##### DATA #####

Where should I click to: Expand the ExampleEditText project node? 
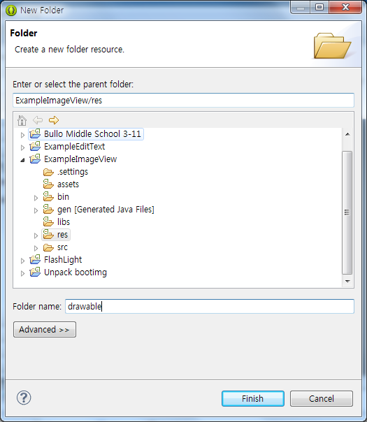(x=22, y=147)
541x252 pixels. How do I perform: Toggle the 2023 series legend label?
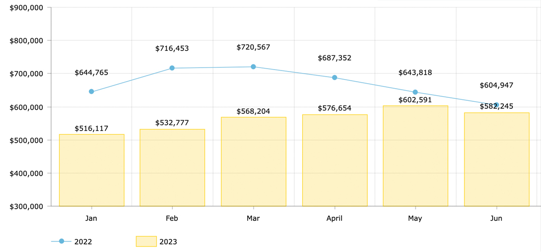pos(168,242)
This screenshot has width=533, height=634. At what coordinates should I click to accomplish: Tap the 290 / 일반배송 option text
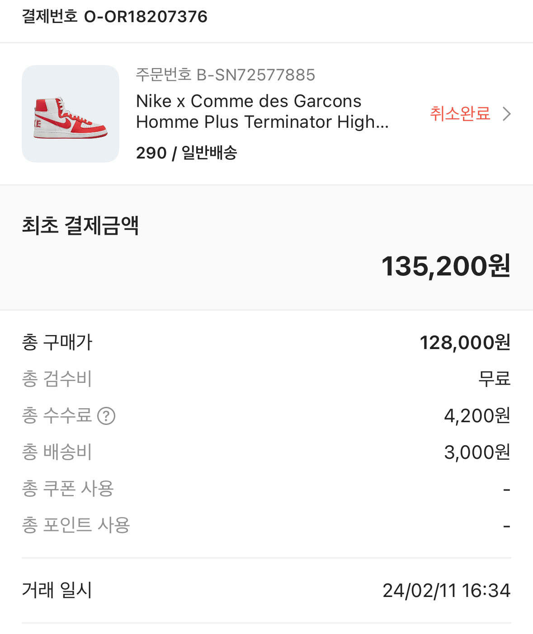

#####

* [WORK REQUEST]:
Word for word, copy every line of the data, excluding any pictures.

* [ANSWER]:
Where should I click to: Expand the ExampleEditText project node? 
(x=22, y=147)
541x252 pixels. How do I perform: Toggle the 2023 series legend label?
pos(168,242)
This screenshot has width=533, height=634. At what coordinates should I click to accomplish: Tap the 290 / 일반배송 option text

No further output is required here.